Administração Pública

Uma agenda que vai muito
além do pecado do IPTU (7)

  DANIEL LIMA - 16/03/2018

Analisamos nesta edição dois novos vetores do conjunto de 15 propostas formuladas logo após o momento mais efervescente da crise do IPTU em Santo André. Essa é nossa contribuição não apenas à gestão de Paulinho Serra em Santo André, mas também aos demais prefeitos da região. A cobrança desse imposto na região (e no País como um todo) é uma barafunda de improvisações e recusa ao aproveitamento de técnicas de várias especialidades para se chegar a um denominador comum que elimine equívocos de todos os tipos. Acompanhem a exposição dos dois quesitos e as respostas conjugadas: 

 Tornar permanente no site oficial e divulgar regularmente para o conjunto da sociedade a relação de imóveis que integram o acervo oficial do Município, incluindo-se características técnicas. 

 Dar ampla publicidade à relação de áreas públicas colocadas à venda e os laudos das respectivas avaliações.

Meus comentários 

Estou me referindo especificamente às áreas do acervo da Prefeitura de Santo André (e dos demais municípios da região) cujo conceito de disponibilidade seja entendido como espaços sem uso efetivo ou que eventualmente, mesmo ocupados, entram na rota de desmobilização em forma de parceria público-privada, ou simples transferência de proprietário. 

A sociedade não tem a menor ideia do quanto a Prefeitura de Santo André dispõe de terrenos desocupados ou subocupados que poderiam ganhar finalidades que fortaleceriam atividades sociais ou econômicas. Sabe-se praticamente nada sobre o portfólio imobiliário municipal. Durante a gestão do petista Carlos Grana algumas áreas chegaram a ser anunciadas como potenciais negócios para fortalecer os cofres públicos, mas não houve avanço na decisão de vendas. 

O desconhecimento sobre o patrimônio público imobilizado é um convite especial a invasão de penumbras mais que conhecidas de empresários do setor da construção civil. Muitos deles são farejadores de oportunidades especiais que exigem bom relacionamento com os paços municipais. São inúmeros os casos impunes por conta de negociatas com formato de legalidade. 

Geralmente é ao final de cada ano, quando as luzes das festas de Natal se acendem e roubam as atenções, que os meliantes atuam com a destreza dos mágicos. Mas também há ocorrências à luz do dia e sob o manto supostamente protetor de leilões que não passam de farsa. Como o caso do Condomínio Marco Zero, da MBigucci, denunciado exaustivamente por este jornalista. 
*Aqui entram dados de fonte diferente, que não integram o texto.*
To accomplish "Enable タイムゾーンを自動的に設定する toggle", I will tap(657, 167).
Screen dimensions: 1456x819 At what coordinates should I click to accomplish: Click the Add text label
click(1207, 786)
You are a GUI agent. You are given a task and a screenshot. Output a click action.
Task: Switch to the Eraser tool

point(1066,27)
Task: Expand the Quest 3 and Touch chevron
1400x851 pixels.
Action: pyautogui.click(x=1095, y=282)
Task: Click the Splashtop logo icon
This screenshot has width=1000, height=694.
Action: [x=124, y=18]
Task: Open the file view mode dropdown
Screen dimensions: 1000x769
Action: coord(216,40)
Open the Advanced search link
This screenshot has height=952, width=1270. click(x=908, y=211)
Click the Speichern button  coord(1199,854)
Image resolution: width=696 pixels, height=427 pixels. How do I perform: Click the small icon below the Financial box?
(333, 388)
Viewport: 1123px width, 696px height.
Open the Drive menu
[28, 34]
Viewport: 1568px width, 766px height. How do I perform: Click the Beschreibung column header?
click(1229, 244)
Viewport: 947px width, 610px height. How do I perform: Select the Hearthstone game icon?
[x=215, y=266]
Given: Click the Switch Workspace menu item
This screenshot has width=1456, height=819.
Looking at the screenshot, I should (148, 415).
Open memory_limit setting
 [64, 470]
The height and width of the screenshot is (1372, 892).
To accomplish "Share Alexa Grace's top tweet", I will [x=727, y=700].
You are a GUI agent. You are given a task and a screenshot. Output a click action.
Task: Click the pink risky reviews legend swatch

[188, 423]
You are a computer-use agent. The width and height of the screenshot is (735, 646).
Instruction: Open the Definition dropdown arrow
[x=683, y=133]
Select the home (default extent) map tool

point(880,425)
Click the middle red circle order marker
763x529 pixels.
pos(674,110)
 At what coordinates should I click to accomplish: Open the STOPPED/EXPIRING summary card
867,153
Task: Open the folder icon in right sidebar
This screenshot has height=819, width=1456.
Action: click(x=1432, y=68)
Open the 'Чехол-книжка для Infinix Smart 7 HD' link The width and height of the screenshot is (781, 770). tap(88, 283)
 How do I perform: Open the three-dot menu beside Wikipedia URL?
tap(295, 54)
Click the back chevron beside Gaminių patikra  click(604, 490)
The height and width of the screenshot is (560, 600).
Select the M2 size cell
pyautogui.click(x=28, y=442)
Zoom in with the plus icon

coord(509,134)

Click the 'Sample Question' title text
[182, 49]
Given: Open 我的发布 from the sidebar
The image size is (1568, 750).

Dar transparência a um completo mapeamento do ativo imobiliário da Prefeitura de Santo André (e dos demais municípios da região) seria uma prova de seriedade dos prefeitos de plantão. Montar grupo interno de servidores públicos que possam dialogar com especialistas seria suficiente para tornar uma gestão pública comprometida com a eficiência.

Indo além da exposição detalhada no site oficial da Prefeitura das áreas imobiliárias, estudos paralelos poderiam constar do processo de transparência, acrescentando-se detalhes que remetessem a avaliação criteriosa do preço do metro quadrado de cada uma das unidades registradas. 

Outros pontos a analisar

 Dar ampla publicidade ao sistema de atendimento a agentes econômicos que pretendem investir no setor imobiliário, evitando-se privilégios e jogos de interesse.

 Dar ampla publicidade às áreas que estariam sob-restrições ambientais, definindo-se especificidades. 

 Acionamento automático, em forma de comunicado à sociedade, de possíveis tentativas de uso e ocupação de solo em áreas que teriam restrições ambientais. 

 Promover ampla reestruturação do Valor Venal dos imóveis levando-se em conta pesquisas que considerem a realidade de cada distrito de Santo André.

 Definição de regras que desestimulem os chamados Refis, cuja repetitividade ganha a forma de estímulo à inadimplência estratégica em detrimento dos contribuintes que obedecem às regras do jogo de cidadania.

 Definição de conceitos que poderiam significar estimulo ao Desenvolvimento Econômico, sobretudo voltado à recuperação industrial, e que também equalizassem as demais categorias de contribuintes, levando-se em conta aspectos igualmente estimuladores do bem-querer de viver e trabalhar em Santo André. 

 Definição de áreas públicas e privadas que poderiam ser reservadas a atividades econômicas voltadas ao empreendedorismo cooperativo. 

 Definição de política fiscal para torres residenciais e comerciais construídas nos últimos anos em Santo André.